NOTE: This post is now an APP that is available for purchase for 99 cents and will send you a different question everyday all year round that you can ask your teen.
You can find the App HERE.
On Wednesday I posted 25 ways to ask your kids “How was school today?” without asking them “How was school today?” and the questions came from a list that I made to ask my own children who are in elementary school.
But all of those questions are geared toward elementary school aged kids….and I started to think…if I think it’s hard for me to get school stories from my 10 year old boy now what is it going to be like 5 years from now?!?
And then I remembered that I know what its going to be like. I taught either junior high or high school for almost a decade and I get that communication with that age group is an art. BUT when you get dialogue, engaged dialogue with a teen it’s never disappointing, it’s guaranteed to be interesting, sometimes it can be very enlightening, and it’s ALWAYS worth the work. ALWAYS.
So tonight my husband (who also teaches high school) and I sat down and made a list of 25 ways to ask your teens “How Was School Today?” without asking them “How Was School Today?”…in an effort to get some sort of engaged, interesting dialog…even if it only lasts in that brief time in between them texting friends…
#1. Where in the school do you hang out the most? (Like a particular hall, classroom, parking lot, etc.) Where in the school do you never hang out?
#2. What would your school be better with? What would your school be better without?
#3. If you were a teacher what class would you teach? What class would be the worst to teach? Why?
#4. What was the coolest (saddest, funniest, scariest) thing that you saw today.
#5. Tell me one thing that you learned today.
#6. If your day at school today was a movie what movie would it be?
#7. Besides walking to their next classes, what else do people do in the halls in between classes?
#8. Who do you think you could be nicer to?
#9. What is your easiest class? What is your hardest class? OR What class are your learning the most in? What class are you learning the least in?
#10. If they played music in the halls at school what would everyone want them to play over the loudspeaker?
#11. If you could read minds what teachers mind would you read? What classmates mind would you read? Whose mind would you NOT want to read?
#12. If today had a theme song what would it be?
#13. Which class has your favorite group of students in it? Which class has the worst group of students?
#14. What do you think you should do more of at school? What do you think you should do less of?
#15. What are the top 3 (or 5) things that you hear people say in the halls?
#16. What do you think the most important part of school is?
#17. Tell me one question that you had today…even if it wasn’t answered….actually, especially if it wasn’t answered…
#18. What class has the most cute boys/girls in it?
#19. If an alien space ship landed at your school who would you like them to beam aboard and take back to their home planet?
#20. Who did you help today? Who helped you today?
#21. If you could be invisible for the day at school what would you do?
#22. What part of the day do you look forward to? What part of the day do you dread?
#23. What would you change about school lunch?
#24. What classmate is most likely to be arrested, made president, become a millionaire, be in movies, let loose a flock of wild chickens in the library, etc.
#25. If you had to go to only one class every day which class would it be?
#26. Tell me one thing you read at school today.
#27. If your day at school was an emoticon which one would it be?
#28. What do you think your teachers talked about in the faculty room today after school?
Ok, so I know there were a few more than 25…but with teenagers…we all need all the help we can get! 🙂
Good luck with those teens and happy conversing! (And for a printable version of this list you can click here: 28 Ways To Ask Your Teen So How Was Your Day Printable
I don’t have teenagers of my own but I’ve worked with my fair share of them….and one thing that I’ve found is that when you want them to open up just sitting them down and asking questions isn’t really effective. BUT, if you….say….trap them in the car…and talk to them while you are driving…and they don’t have to make eye contact… they are more willing to offer up more information or ask more questions.

┄┄┄┄┄┄

**Instructions**
A. Condense the paragraph in the post on asking teens about school that begins "I don't have teenagers of my own" into a shorter version that keeps its main facts.
B. Rename "faculty room" to "teachers' lounge" and write out everything in the post on asking teens about school from "#21. If you" down to "today after school?" with that change.
The data that comes next is separate material and has no connection to the post above.

┄┄┄┄┄┄

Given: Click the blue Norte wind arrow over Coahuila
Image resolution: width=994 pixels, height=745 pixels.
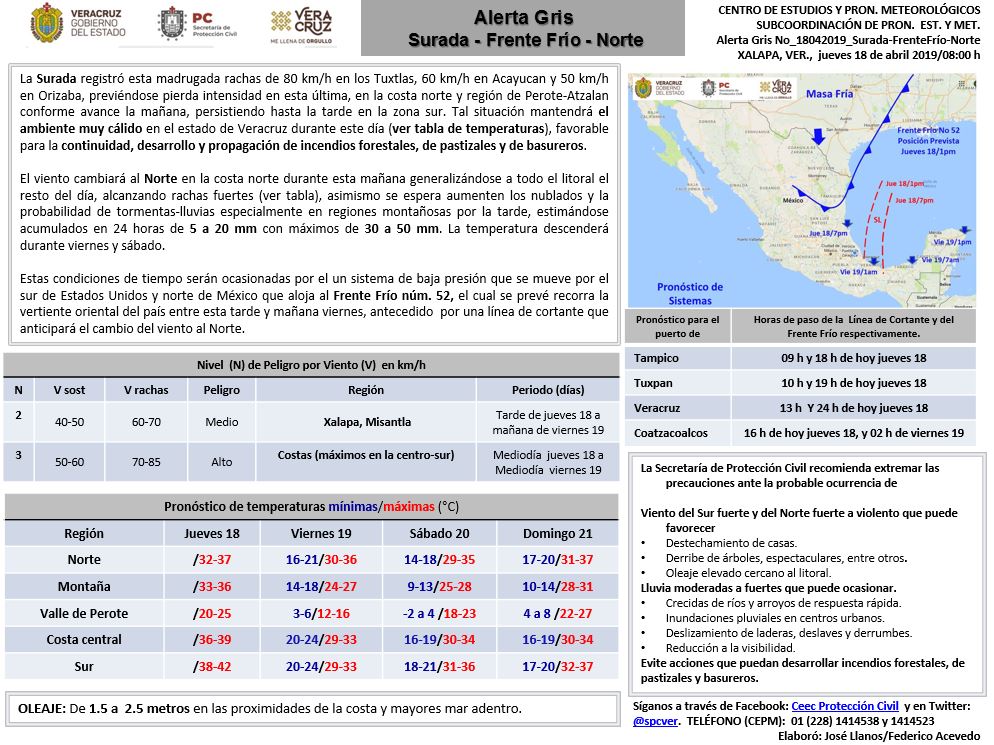Looking at the screenshot, I should click(x=819, y=138).
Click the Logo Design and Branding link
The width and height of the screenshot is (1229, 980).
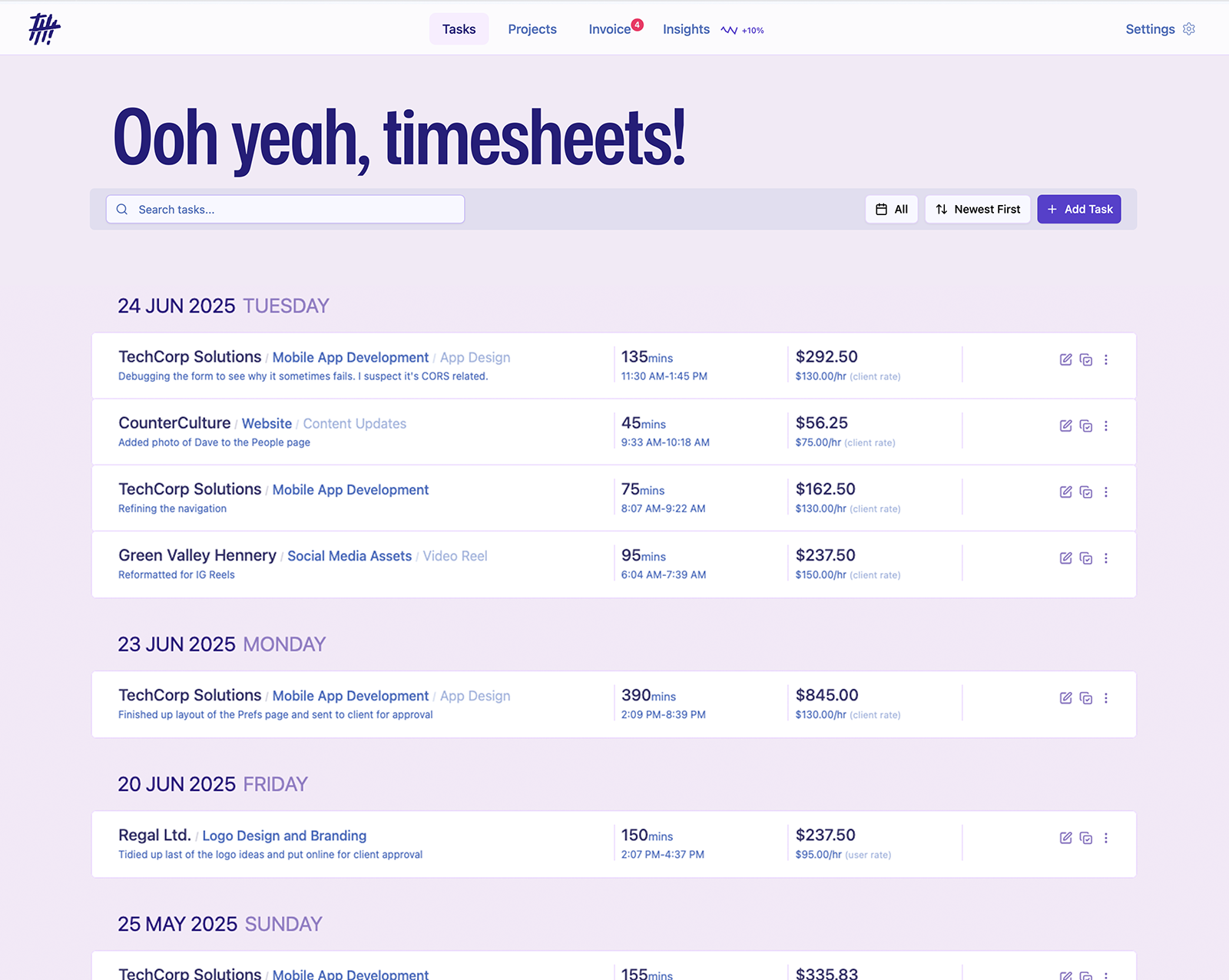coord(284,836)
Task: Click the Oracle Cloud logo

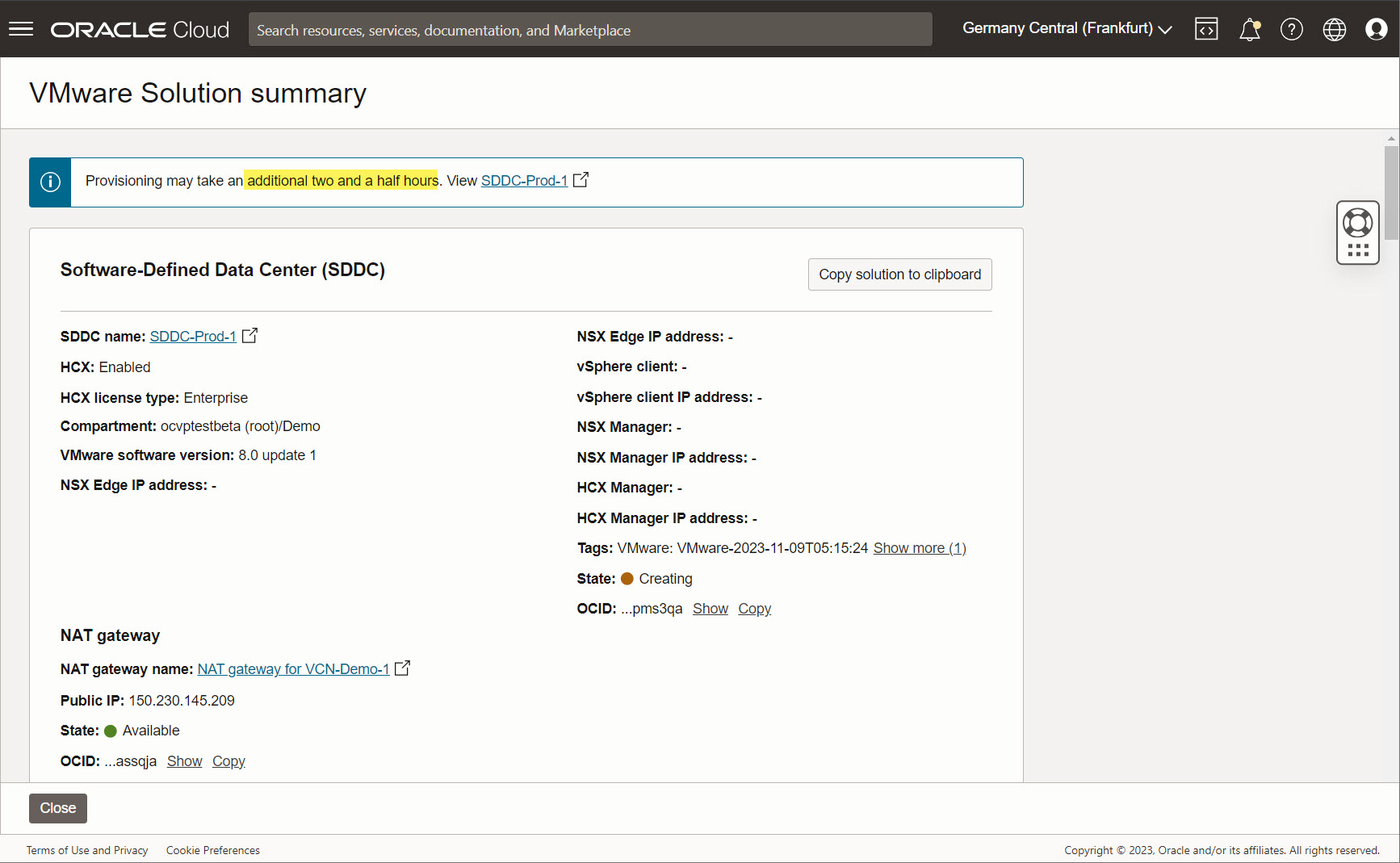Action: (x=139, y=29)
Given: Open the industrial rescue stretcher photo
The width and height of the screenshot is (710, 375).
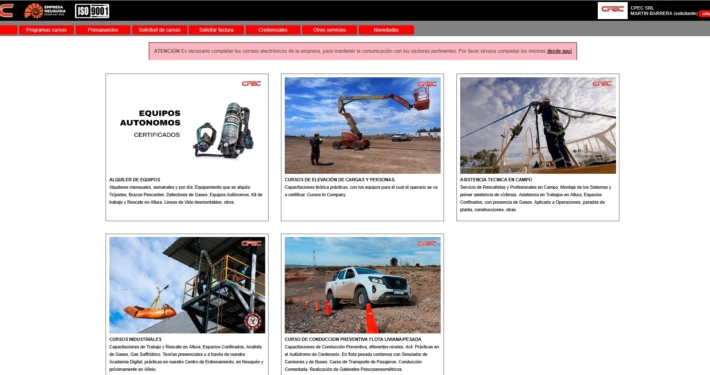Looking at the screenshot, I should [187, 285].
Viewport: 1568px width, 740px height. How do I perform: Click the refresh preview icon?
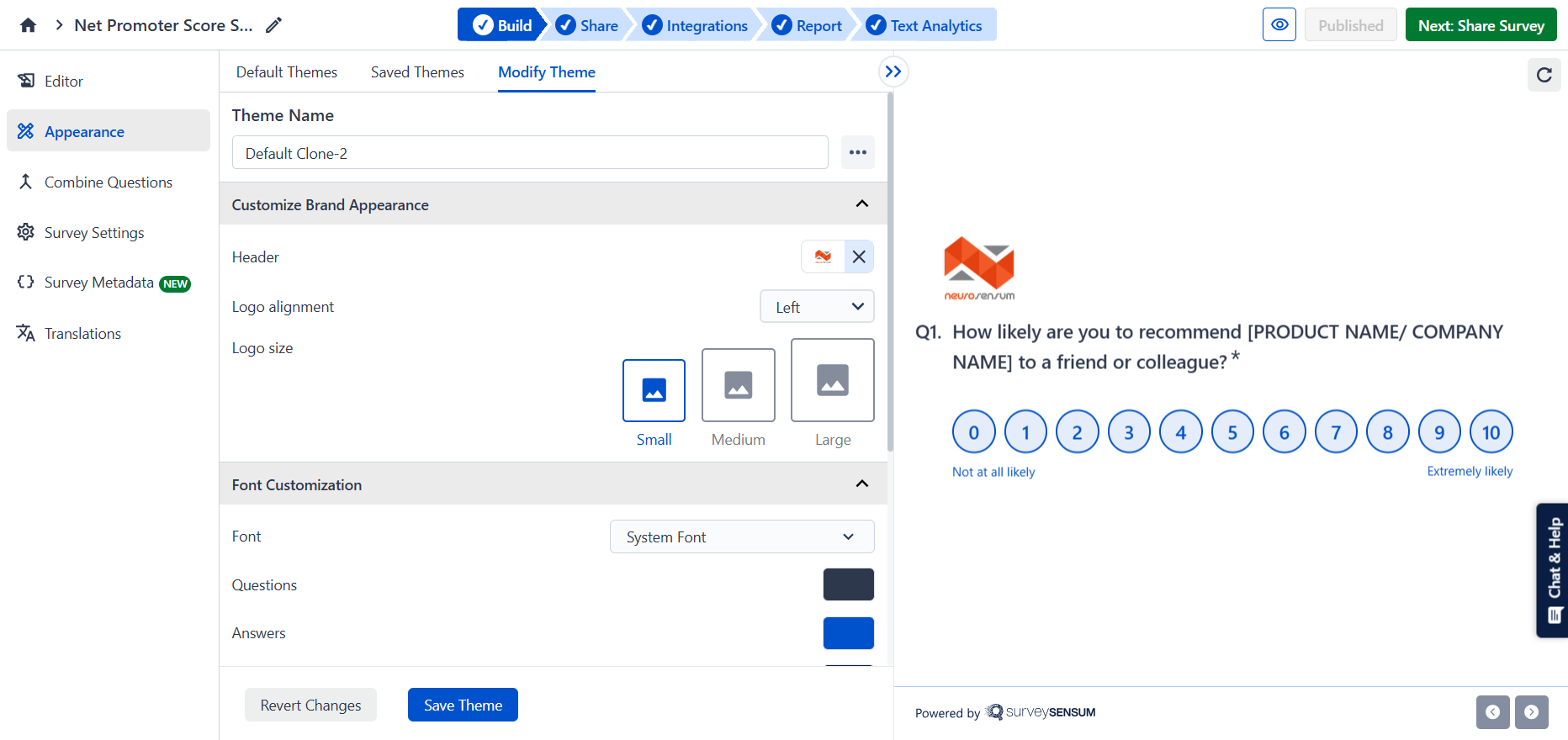(x=1544, y=75)
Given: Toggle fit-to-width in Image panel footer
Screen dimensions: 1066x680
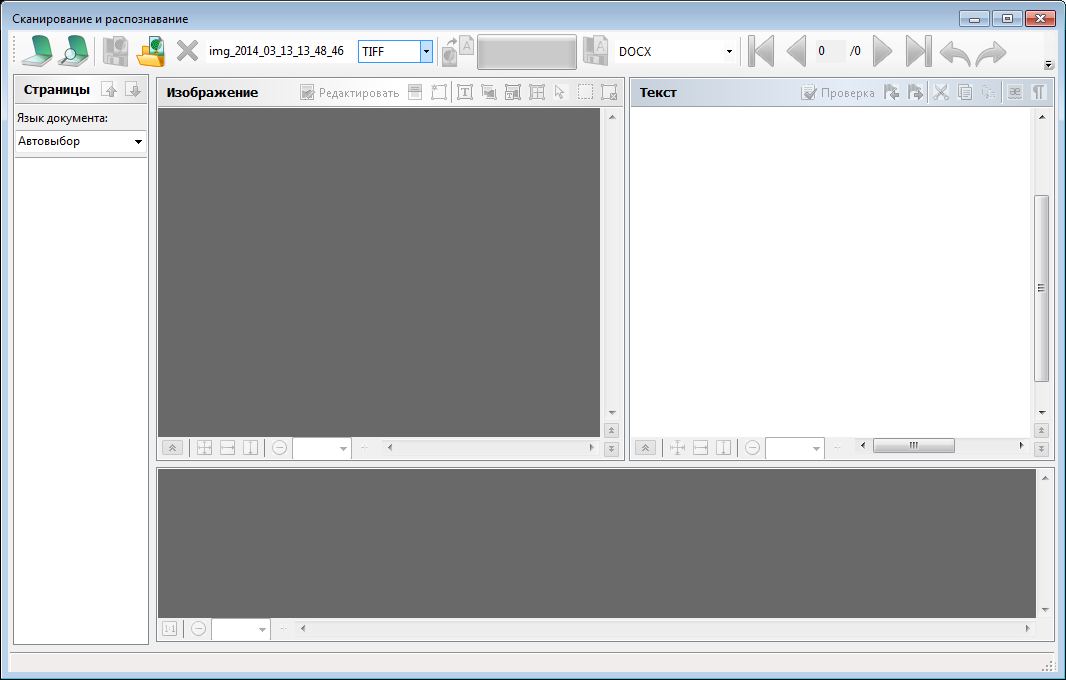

┄┄┄┄┄┄

**Expected responses**
A. The writer has no teenagers but has worked with many. Sitting teens down and questioning them rarely gets them to open up. Talking with them while driving works better, because they are stuck in the car and don't have to make eye contact, so they share more or ask more questions.

B.
#21. If you could be invisible for the day at school what would you do?
#22. What part of the day do you look forward to? What part of the day do you dread?
#23. What would you change about school lunch?
#24. What classmate is most likely to be arrested, made president, become a millionaire, be in movies, let loose a flock of wild chickens in the library, etc.
#25. If you had to go to only one class every day which class would it be?
#26. Tell me one thing you read at school today.
#27. If your day at school was an emoticon which one would it be?
#28. What do you think your teachers talked about in the teachers' lounge today after school?